§ PASSAGE:
□ □ □ □ □

Cat Eye Infections


Cat Eye Infections

cat eye infections

cat eye infections

Cat eye infections are not that uncommon and you should know what you need to do about them. There are generally two types of infections, viral and bacterial. Here a veterinary surgeon gives some helpful advice.

“Dr. James T. Albert, DVM has some sound answers for these questions. Dr. Albert is a local veterinarian here in the Western New York area and a regular on AM Buffalo’s Pet Talk Tuesday, WKBW, on channel 7.”

“By far the most widespread infectious disease that affects your cats’ eyes is the Herpes virus. This virus is related to but not the same virus that occurs in people.

It is estimated that 90 percent of cats from shelters, catteries, and multiple households carry the virus for their lifetime. Most cats although carrying the virus are not outwardly affected, however there is a population of cats that when stressed suffer a viral outbreak.

Since this virus affects the eyes and oral cavity outbreaks are characterized by excessive eye tearing, and the pet may squint as the inflammation can be somewhat irritating.

Infrequently secondary bacterial infections occur which require antibiotics.”

“Your veterinarian can determine whether or not your pet needs an antibiotic. As we all know antibiotics do nothing to help a viral infection.

□ □ □ □ □

§ SOURCE INFORMATION:

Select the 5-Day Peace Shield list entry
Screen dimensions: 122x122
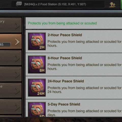(x=74, y=108)
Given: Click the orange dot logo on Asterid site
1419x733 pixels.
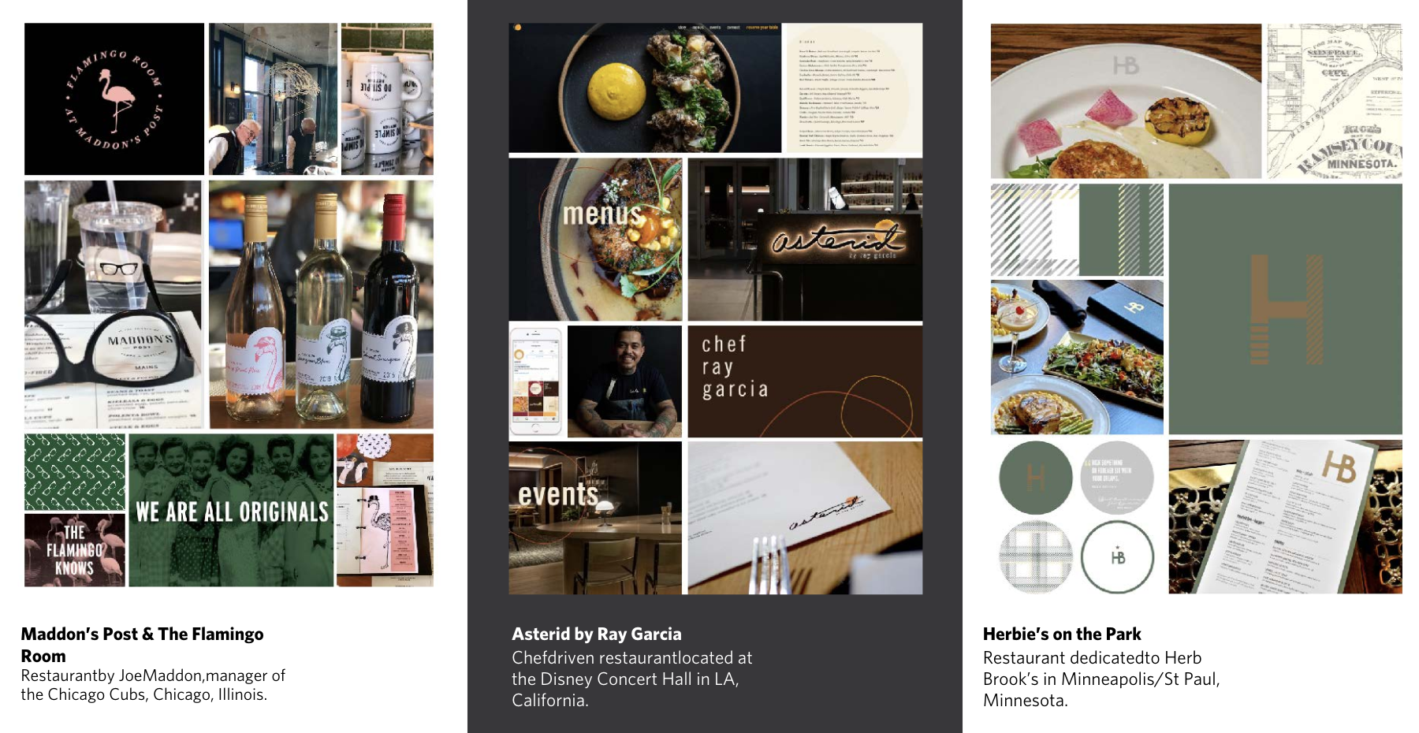Looking at the screenshot, I should pyautogui.click(x=518, y=28).
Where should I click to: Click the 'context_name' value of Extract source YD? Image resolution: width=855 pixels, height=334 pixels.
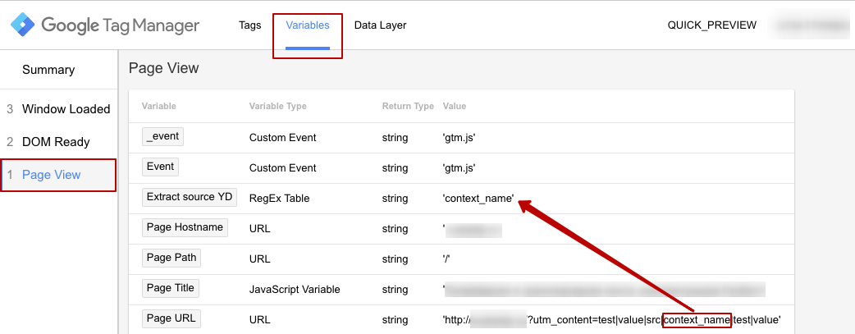(478, 199)
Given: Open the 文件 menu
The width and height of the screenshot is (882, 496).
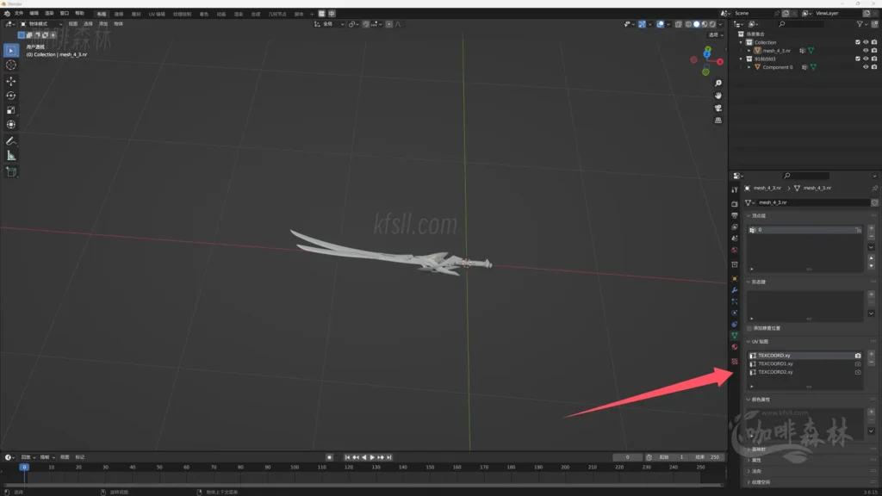Looking at the screenshot, I should [x=19, y=14].
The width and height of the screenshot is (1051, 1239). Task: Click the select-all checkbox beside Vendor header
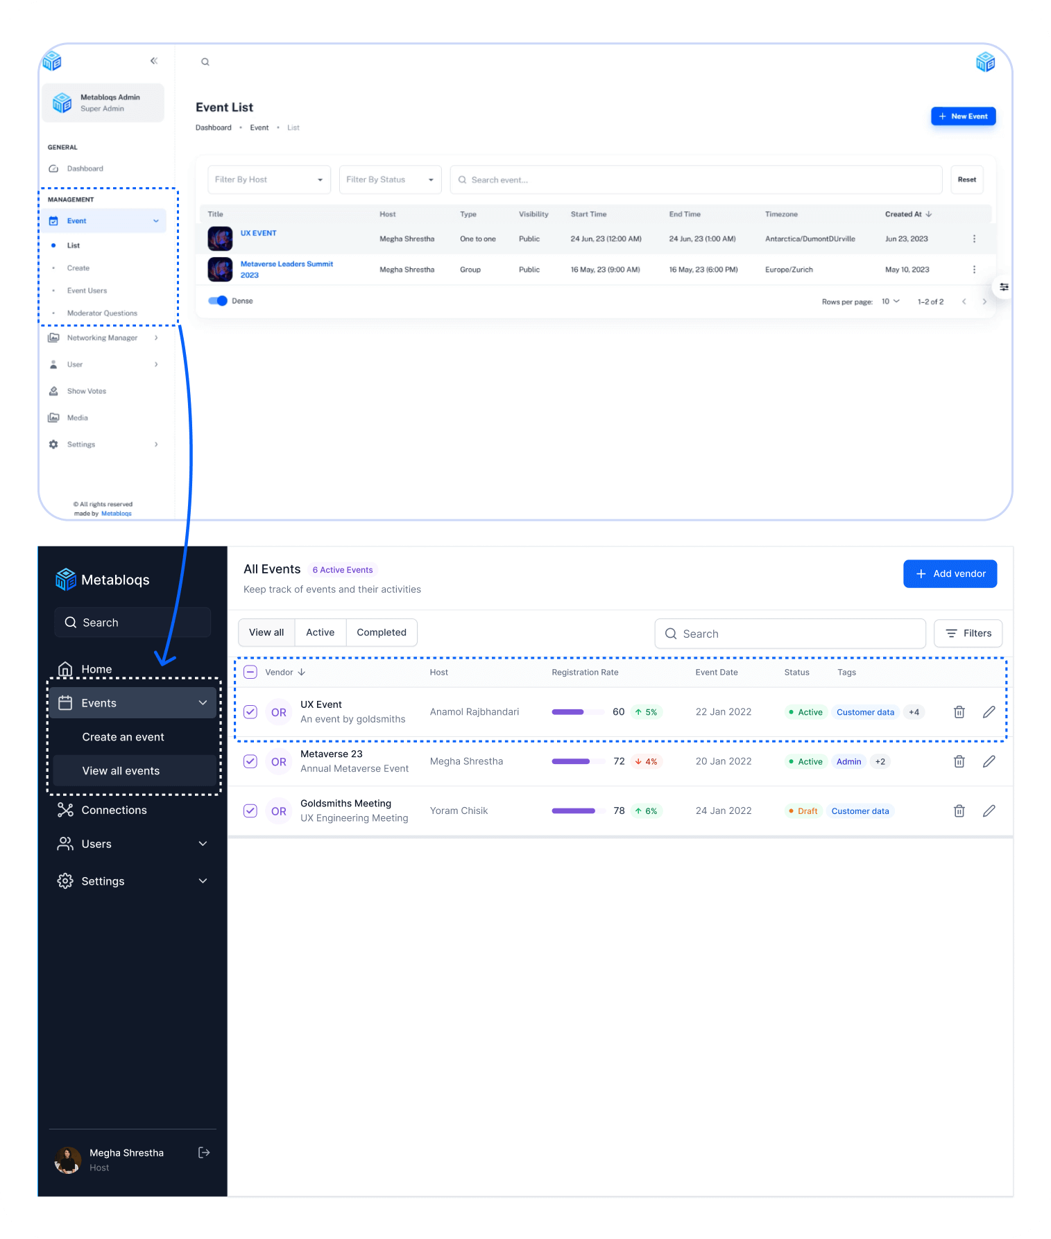coord(250,672)
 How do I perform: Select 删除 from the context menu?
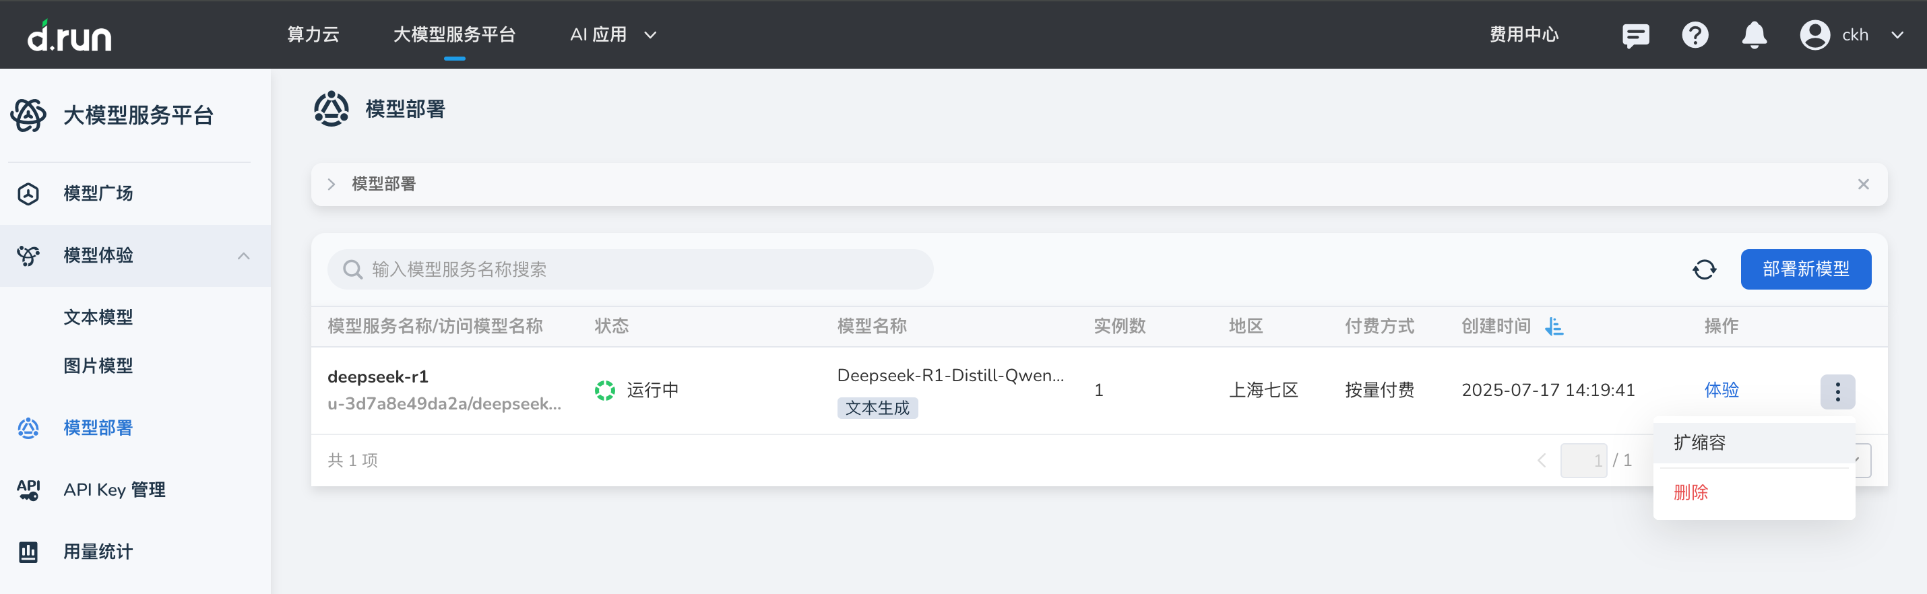click(1691, 492)
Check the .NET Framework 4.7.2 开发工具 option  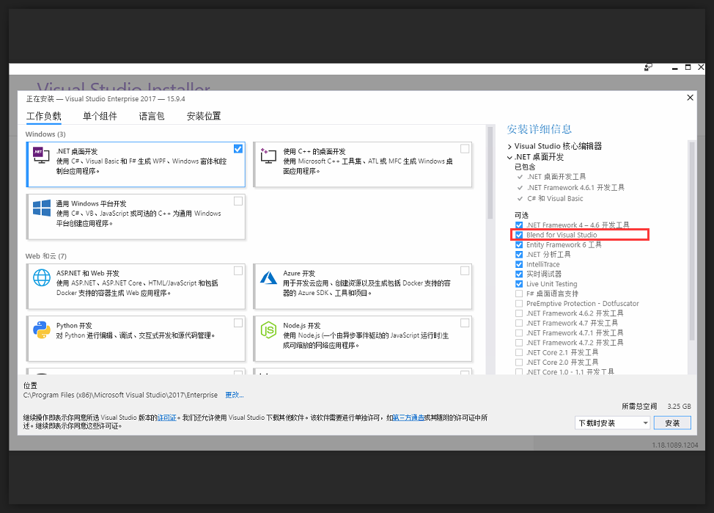519,343
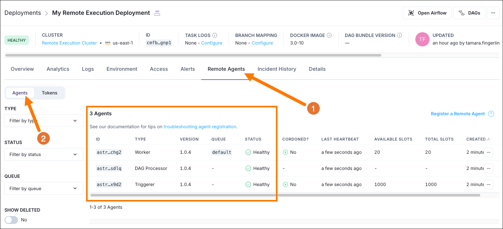Switch to the Incident History tab
The image size is (503, 229).
point(277,69)
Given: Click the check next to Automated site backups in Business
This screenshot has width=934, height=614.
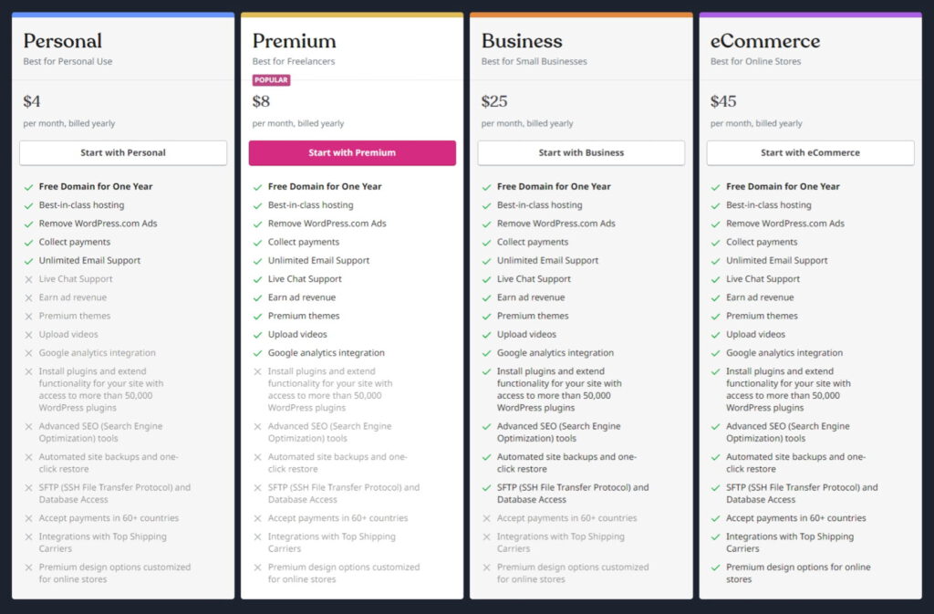Looking at the screenshot, I should 485,457.
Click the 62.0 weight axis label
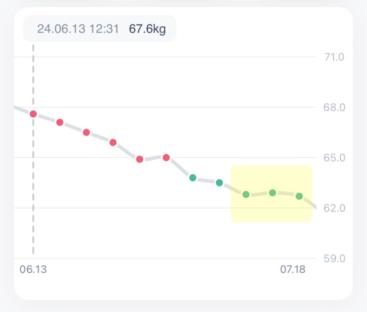The image size is (367, 312). coord(334,208)
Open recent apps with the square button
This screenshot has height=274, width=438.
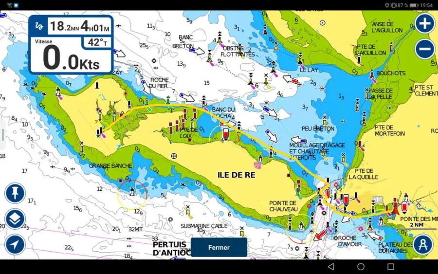click(x=390, y=267)
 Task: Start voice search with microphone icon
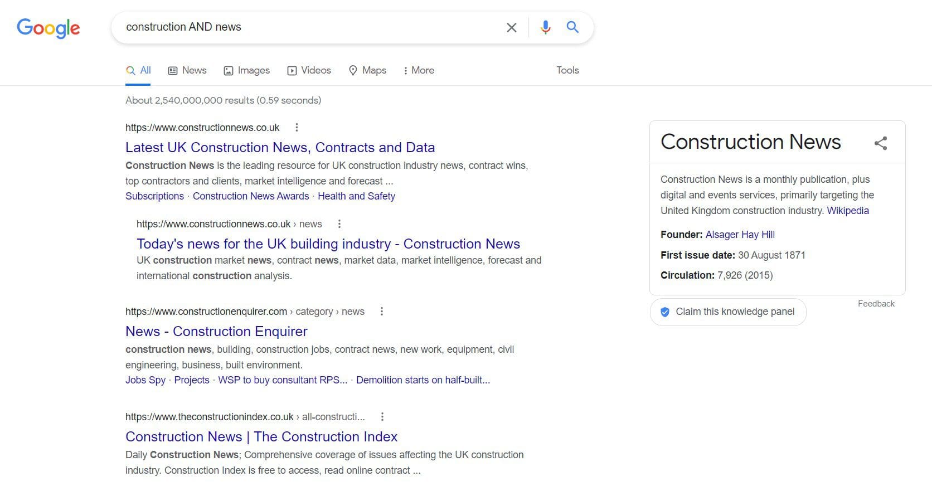coord(545,27)
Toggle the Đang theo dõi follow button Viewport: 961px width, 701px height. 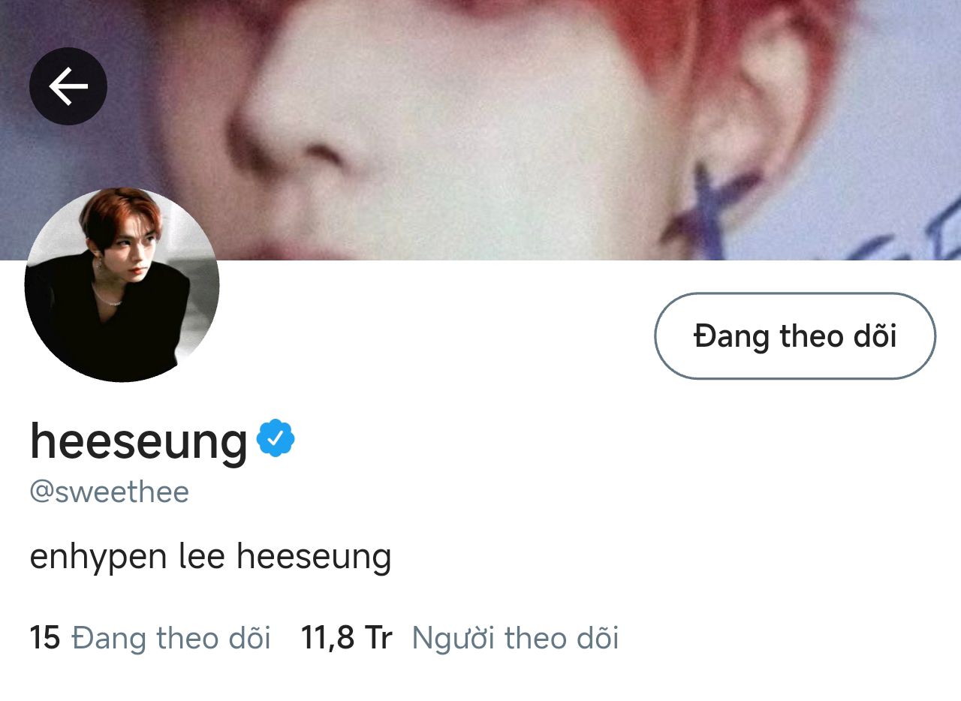coord(795,335)
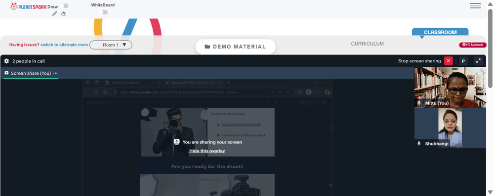
Task: Click the page vertical scrollbar thumb
Action: point(490,49)
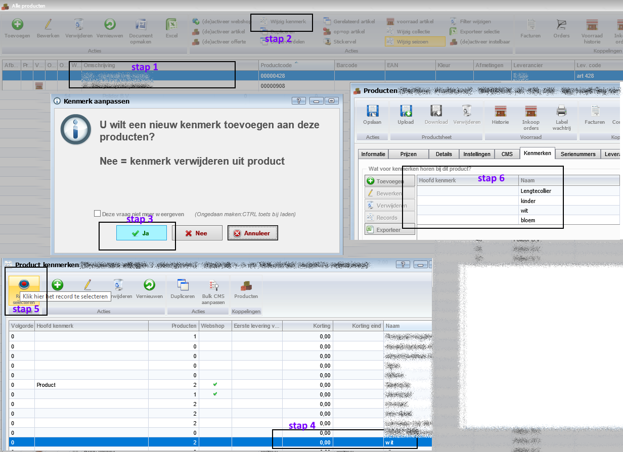Click Opslaan disk icon in Producten window

(x=372, y=112)
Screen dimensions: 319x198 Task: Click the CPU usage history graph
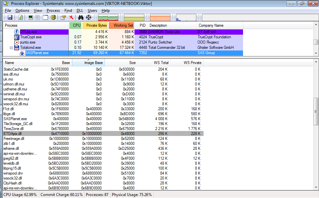point(108,18)
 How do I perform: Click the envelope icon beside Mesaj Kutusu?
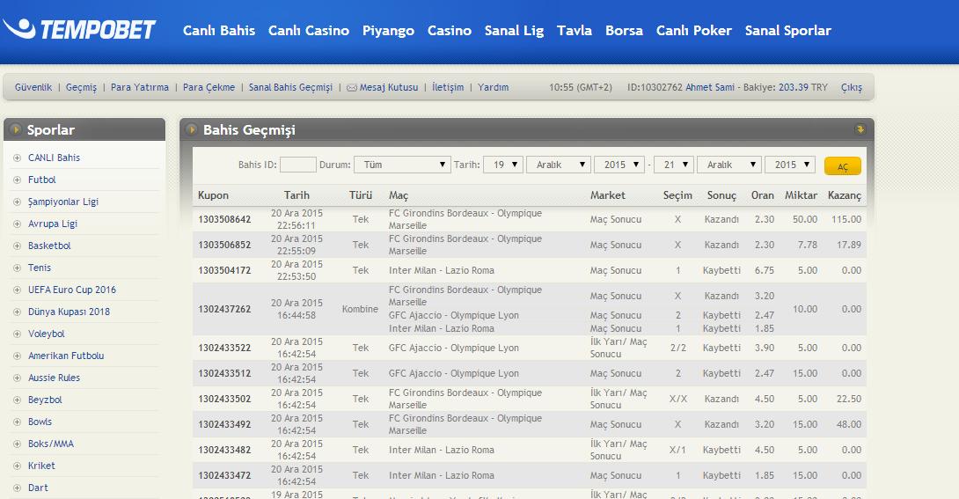(x=352, y=88)
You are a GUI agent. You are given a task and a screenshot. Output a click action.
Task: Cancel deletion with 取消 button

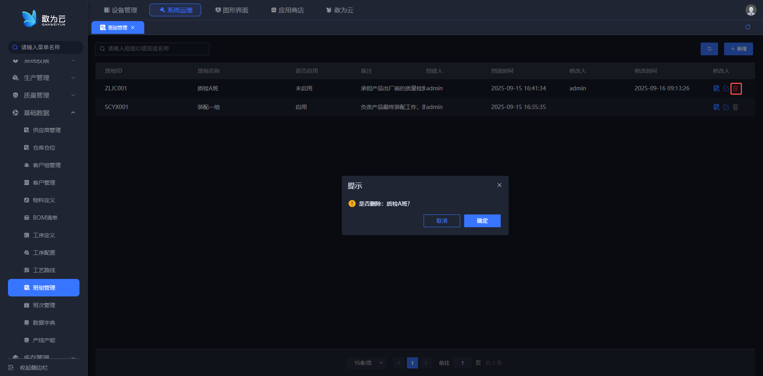(442, 221)
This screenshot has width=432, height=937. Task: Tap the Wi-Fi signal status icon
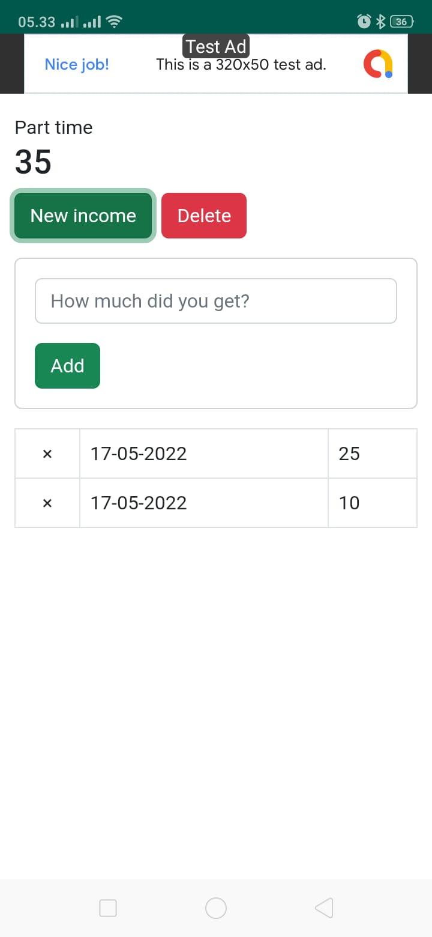pos(114,22)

□ □ □ □ □

§ PARTS OF THE EXERCISE:
1. According to the cat eye infections text, what share of cats from shelters, catteries, and multiple households carry the Herpes virus for their lifetime?
2. Carry on the cat eye infections text from its final sentence.
The data have nothing to do with the cat eye infections text.

§ EXERCISE RESPONSES:
1. 90 percent

2.
Although there is no cure for herpes virus infections, the amino acid L-Lysine has been shown to slow viral replication in the eye tissue, thereby helping to speed the recovery. L-Lysine is commercially available at health food and nutrition stores.

Sometimes patients with severe outbreaks require hospitalization. Fortunately this is rare.

Cats can and do get bacterial infections in the eye. Chlamydia is a bacteria that causes significant inflammation, pus and discomfort to young cats.”

“Sometimes newborn kittens don’t open their eyes right away. It can be so bad that the eyes actually are glued shut from the pus. Like herpes this disease only affects the eyes and respiratory tract of younger cats.

Luckily this condition is treated with antibacterial eye salve applied for a few weeks. When treated successfully cats clear the infection and are not considered persistent carriers like herpes.”

““Like any other organ the eye is susceptible to traumatic injury. Ulcers in the cornea, the clear part of the eye, occur with trauma, infection, ingrown eyelashes. These are very difficult to see but can be severe enough to cause loss of the eye.”


If you suspect cat eye infections you should take your cat to the vet as soon as possible as there is little margin for error and cat eye infections can be very painful. The type of eye infection your cat has determines the type of treatment that is required to cure the infection. Cat owners should be aware of the symptoms of eye infection and take their cat to a veterinary surgeon to rule out potentially dangerous eye infections and illnesses that could lead to blindness.